# Excerto:

▼▼▼

Despertei esta manhã, após uma noite pouco descansada ( a causa serão as dores de dentes e os soníferos, que me repousam?). Desperto esta manhã, como nunca mais me tinha acontecido, desperto na alegria, convencida de que este mundo esplêndido nos é dado realmente por Deus!...Mas ao cabo de alguns momentos, vem de novo a angústia...Ou se não é de todo a angústia, é uma melancolia cinzenta. Não, não será mesmo angústia, porque a minha angústia é pavorosa, dela morro dez vezes por dia, dela morro cem vezes por dia.Ontem, abracei meu irmão, com um carinho infínito, suavemente, como acariciar sua alma. Para longe, muito longe fugiu o arraial do mundo, o Astro da vida. E fico num estado de pequena angústia ou de ansiedade, a habitual, a que se conhece, a normal. Enquanto escrevo meus olhos deixam passar sem querer algumas lágrimas, e vou pensando..Caminhamos rápidos para o Outono das nossas vidas. Neste mês de Outubro, o tempo tem estado bonito, olho para a rua, Sintra com a sua cerca imensa, e de um esplendor que, paradoxalmente, me tranquiliza e intristece ao mesmo tempo, ou alternadamente, o estado de espírito muda, torna a mudar, depois muda de novo. Esta cerca imensa de Sintra são de um verão da eternidade. Aquela eternidade de que todos participaremos. Depois deixamos de acreditar. Esta paisagem dá desse modo a impressão de ser a prova da ilusão que é este mundo, o meu mundo, o meu universo. O céu volta a dar-me alento. depois , estranhamente, revela-se ainda mais o nada que somos, e que ele descobre aparecendo o contraste com o nosso espírito, a nossa alma.

▲▲▲

# Exercícios:
A) Que nomes dá o excerto sobre a manhã em Sintra aos estados de ânimo negativos de quem escreve?
B) Prossiga o excerto sobre a manhã em Sintra a partir da sua última frase.
A listagem que se segue tem outra origem e não pertence ao excerto.

# Listagem de dados:
▼▼▼

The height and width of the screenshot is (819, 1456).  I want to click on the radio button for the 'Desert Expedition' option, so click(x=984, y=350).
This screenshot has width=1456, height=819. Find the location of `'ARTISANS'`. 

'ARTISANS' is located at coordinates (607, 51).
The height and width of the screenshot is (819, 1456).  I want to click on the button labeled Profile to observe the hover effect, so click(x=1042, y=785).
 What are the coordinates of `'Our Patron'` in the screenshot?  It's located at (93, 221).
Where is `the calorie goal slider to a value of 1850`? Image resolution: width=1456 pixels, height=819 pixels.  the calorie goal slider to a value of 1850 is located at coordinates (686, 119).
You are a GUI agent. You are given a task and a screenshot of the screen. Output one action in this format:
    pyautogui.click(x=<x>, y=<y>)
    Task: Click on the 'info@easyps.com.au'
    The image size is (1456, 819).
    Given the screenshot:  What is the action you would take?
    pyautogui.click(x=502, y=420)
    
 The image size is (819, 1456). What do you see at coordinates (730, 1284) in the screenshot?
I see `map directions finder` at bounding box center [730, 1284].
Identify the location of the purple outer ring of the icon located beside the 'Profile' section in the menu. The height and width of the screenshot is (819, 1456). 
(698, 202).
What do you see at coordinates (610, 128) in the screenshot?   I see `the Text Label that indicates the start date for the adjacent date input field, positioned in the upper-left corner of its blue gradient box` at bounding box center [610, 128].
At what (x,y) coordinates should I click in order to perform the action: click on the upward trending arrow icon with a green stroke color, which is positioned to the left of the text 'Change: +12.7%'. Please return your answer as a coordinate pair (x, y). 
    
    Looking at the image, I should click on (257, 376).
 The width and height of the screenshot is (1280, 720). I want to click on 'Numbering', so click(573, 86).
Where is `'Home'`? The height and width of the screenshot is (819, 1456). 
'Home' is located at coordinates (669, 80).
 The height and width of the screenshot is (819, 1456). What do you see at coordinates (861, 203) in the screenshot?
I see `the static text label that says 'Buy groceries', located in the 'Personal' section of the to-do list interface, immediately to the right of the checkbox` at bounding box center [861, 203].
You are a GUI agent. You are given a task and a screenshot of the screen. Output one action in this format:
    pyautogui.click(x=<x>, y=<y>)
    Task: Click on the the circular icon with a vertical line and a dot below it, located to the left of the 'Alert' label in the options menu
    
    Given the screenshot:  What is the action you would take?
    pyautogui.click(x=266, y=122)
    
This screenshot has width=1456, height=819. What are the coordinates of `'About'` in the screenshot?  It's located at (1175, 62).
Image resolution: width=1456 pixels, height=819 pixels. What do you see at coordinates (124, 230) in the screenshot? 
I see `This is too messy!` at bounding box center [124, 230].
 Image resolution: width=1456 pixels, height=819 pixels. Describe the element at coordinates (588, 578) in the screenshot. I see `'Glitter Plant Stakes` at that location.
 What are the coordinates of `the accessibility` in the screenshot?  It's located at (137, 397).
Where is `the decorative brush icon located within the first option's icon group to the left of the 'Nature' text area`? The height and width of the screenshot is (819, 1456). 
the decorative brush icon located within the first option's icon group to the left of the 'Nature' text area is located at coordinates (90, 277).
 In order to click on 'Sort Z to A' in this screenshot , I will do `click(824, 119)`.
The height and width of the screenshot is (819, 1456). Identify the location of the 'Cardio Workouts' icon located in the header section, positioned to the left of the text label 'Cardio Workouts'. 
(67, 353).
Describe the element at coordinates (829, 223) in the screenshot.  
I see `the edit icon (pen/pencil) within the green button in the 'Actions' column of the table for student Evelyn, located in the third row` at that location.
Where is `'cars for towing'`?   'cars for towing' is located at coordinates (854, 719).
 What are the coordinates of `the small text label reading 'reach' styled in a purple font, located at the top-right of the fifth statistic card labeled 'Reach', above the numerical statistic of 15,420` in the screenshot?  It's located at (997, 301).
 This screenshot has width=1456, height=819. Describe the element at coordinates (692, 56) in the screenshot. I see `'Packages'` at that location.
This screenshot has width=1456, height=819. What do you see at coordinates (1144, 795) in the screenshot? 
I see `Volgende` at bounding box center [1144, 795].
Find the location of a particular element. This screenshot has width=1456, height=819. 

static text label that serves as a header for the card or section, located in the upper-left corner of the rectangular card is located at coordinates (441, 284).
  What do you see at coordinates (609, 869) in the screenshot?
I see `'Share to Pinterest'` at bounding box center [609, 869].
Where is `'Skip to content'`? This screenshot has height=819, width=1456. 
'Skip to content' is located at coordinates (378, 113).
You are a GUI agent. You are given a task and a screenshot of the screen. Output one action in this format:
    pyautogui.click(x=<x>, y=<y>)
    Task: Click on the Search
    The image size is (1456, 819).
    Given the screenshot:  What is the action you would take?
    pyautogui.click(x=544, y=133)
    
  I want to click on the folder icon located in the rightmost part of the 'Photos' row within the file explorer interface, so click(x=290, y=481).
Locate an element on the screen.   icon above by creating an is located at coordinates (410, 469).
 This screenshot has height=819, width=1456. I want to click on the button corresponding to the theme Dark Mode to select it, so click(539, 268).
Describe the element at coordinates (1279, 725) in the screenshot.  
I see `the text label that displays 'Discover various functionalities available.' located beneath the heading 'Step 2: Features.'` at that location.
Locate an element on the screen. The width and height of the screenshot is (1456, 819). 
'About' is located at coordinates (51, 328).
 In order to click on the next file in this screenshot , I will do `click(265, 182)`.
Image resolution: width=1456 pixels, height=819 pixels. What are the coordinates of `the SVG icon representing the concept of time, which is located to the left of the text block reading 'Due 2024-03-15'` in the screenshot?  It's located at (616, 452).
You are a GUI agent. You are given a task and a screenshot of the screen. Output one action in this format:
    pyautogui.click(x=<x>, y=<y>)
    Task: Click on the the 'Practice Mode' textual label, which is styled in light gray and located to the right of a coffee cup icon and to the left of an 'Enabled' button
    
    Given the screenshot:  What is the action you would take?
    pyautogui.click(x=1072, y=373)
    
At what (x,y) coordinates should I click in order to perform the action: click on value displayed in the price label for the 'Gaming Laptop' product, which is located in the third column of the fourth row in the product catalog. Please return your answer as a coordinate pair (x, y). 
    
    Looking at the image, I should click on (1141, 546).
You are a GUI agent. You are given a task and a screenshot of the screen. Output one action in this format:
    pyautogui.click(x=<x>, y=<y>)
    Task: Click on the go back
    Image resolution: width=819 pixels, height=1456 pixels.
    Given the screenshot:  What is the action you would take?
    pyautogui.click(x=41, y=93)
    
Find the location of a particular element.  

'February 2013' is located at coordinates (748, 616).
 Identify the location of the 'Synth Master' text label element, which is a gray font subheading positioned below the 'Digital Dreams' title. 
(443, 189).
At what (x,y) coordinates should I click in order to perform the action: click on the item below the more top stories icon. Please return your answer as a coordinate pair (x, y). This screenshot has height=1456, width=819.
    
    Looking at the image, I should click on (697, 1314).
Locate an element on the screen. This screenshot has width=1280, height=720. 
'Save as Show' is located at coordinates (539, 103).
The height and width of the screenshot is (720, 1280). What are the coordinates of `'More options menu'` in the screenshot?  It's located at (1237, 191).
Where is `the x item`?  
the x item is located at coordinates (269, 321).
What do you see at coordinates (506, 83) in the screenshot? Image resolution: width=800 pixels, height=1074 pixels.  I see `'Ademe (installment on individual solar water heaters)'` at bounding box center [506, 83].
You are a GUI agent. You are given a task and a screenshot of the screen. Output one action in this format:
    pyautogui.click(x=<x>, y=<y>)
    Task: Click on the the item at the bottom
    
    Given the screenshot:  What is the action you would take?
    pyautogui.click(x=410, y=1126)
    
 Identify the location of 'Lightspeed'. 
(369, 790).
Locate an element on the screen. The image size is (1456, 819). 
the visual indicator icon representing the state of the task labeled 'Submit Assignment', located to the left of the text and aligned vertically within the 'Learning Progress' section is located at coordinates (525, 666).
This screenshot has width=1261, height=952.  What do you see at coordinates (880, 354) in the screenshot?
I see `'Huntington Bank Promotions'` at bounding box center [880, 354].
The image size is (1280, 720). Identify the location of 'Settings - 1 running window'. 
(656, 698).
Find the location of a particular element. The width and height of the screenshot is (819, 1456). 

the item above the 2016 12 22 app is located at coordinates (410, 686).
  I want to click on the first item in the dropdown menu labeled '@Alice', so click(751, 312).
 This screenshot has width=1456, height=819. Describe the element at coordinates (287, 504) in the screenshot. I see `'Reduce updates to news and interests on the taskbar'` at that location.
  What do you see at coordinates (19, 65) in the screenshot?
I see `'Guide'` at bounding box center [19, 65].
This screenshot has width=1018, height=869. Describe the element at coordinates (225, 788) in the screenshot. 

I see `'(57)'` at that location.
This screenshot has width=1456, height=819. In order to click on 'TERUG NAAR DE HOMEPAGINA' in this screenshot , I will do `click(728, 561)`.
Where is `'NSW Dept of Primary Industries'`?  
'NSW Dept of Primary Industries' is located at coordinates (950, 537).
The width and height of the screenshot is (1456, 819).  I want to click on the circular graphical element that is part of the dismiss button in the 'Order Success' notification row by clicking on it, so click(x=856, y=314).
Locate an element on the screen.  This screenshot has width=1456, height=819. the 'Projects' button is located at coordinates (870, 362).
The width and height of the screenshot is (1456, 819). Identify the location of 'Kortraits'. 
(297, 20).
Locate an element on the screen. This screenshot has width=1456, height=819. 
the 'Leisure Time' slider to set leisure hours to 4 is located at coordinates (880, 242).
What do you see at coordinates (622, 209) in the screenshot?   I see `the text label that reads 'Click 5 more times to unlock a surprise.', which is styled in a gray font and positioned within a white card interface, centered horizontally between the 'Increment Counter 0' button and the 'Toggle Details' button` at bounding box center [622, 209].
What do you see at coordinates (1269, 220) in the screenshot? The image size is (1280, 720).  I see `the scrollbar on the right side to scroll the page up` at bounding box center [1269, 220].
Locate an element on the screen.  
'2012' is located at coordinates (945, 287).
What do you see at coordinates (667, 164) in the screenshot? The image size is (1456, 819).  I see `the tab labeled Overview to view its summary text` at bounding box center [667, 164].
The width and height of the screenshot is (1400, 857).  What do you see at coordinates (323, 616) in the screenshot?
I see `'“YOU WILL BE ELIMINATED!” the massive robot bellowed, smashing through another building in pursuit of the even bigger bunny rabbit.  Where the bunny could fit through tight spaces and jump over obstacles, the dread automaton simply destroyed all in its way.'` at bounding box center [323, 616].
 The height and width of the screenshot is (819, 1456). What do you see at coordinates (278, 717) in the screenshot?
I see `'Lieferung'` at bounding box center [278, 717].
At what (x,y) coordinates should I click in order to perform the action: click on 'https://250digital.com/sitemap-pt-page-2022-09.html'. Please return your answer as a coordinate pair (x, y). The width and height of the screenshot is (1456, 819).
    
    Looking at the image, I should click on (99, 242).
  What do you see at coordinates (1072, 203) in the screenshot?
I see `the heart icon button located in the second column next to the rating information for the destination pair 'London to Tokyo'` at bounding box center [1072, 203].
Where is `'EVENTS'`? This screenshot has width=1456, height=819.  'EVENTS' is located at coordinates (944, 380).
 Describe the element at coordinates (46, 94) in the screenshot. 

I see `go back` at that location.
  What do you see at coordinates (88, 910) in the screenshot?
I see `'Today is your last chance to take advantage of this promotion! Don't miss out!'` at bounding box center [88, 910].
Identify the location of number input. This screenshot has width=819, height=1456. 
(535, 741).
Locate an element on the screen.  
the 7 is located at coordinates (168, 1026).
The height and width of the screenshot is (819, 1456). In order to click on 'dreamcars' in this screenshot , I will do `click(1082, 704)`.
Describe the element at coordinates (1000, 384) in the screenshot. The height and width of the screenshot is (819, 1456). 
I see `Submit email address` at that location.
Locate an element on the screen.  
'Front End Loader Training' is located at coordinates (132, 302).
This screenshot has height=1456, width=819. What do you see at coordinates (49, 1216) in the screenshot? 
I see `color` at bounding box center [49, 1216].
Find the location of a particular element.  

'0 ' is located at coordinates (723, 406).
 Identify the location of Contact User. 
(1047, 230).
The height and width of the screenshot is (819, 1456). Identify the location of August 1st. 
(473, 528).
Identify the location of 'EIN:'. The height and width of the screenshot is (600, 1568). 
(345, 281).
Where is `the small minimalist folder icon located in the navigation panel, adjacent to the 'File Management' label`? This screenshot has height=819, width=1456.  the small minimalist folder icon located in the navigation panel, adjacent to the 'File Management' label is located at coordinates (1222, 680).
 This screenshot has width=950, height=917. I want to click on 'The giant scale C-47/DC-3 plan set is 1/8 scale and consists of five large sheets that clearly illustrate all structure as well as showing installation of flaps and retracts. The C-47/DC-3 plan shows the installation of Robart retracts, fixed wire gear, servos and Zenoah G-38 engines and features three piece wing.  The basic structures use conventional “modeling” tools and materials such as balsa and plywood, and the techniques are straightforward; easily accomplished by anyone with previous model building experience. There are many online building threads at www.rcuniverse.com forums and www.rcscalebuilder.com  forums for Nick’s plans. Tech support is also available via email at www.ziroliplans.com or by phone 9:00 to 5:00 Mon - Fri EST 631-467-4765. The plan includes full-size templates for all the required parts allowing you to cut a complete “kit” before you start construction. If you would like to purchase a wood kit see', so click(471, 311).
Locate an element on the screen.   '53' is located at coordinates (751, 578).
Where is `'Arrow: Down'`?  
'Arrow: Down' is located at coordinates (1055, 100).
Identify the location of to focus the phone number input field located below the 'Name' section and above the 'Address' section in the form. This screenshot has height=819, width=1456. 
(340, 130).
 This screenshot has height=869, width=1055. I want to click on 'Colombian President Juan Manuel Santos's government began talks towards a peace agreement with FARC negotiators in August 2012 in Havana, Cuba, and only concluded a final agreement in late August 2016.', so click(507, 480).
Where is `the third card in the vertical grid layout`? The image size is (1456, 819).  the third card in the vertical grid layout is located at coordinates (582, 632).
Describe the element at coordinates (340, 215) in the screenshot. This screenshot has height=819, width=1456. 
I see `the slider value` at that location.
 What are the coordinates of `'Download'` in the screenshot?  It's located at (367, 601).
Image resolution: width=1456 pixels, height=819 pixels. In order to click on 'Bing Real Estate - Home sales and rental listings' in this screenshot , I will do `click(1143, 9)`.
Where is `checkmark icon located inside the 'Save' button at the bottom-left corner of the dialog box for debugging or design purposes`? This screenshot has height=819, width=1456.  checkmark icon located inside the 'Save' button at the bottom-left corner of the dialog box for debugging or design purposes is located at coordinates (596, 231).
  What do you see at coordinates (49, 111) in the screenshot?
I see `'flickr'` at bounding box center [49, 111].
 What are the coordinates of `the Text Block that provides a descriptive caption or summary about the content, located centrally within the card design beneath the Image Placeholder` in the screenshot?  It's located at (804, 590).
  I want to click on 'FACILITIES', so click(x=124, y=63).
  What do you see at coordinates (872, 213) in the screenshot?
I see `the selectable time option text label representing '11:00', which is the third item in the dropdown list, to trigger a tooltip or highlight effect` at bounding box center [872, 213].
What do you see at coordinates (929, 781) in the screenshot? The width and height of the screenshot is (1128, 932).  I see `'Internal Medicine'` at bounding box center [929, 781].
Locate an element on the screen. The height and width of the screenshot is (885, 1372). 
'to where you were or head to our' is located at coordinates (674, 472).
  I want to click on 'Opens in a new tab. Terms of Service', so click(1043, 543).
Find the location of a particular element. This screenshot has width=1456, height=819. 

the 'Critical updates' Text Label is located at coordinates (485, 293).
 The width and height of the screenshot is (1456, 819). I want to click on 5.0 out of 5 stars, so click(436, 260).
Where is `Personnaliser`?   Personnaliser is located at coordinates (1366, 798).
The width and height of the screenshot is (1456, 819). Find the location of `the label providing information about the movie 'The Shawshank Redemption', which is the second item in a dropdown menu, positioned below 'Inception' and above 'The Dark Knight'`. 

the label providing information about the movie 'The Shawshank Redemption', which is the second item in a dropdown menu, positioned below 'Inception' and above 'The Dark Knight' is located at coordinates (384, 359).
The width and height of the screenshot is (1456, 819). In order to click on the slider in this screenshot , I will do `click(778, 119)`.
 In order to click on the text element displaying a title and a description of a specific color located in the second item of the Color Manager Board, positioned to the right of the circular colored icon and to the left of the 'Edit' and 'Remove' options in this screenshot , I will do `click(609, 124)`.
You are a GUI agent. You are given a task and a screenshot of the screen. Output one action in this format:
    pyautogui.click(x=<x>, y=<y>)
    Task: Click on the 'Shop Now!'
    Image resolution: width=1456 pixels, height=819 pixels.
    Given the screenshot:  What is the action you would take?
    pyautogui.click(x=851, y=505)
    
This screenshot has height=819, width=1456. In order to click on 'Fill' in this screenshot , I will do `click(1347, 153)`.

▲▲▲

# Respostas por item:
A) Angústia, melancolia cinzenta e ansiedade.

B)
Depois o que aparece novamente reaparece como luz cintilante, promessa de alegria definitiva, incorruptível, para que uma vez mais se caia na mágoa e na desesperança, e isto, tudo se alterna de um momento para o outro. Não posso firmar-me nem na alegria, no equilíbrio, nem na angústia que esta paisagem do mundo alternadamente me dá. Não consigo prever o que nem como serei de um momento para o outro. Assim será até ao fím. Será de facto assim até ao fím? Instabilidade suprema dos sinais!
Brutalmente, o luminoso recanto do céu, o segundo da paz que me tinha sido dado, que por vezes se pode possuir, desaparece, ensombra-se, a luz divina apaga-se na noite do homem. Num instante busco a esperança em que se possa crer ( estupidamente? ) que o céu ama o homem; que os homens se amam uns aos outros.

Em suma , esta realidade é a minha busca.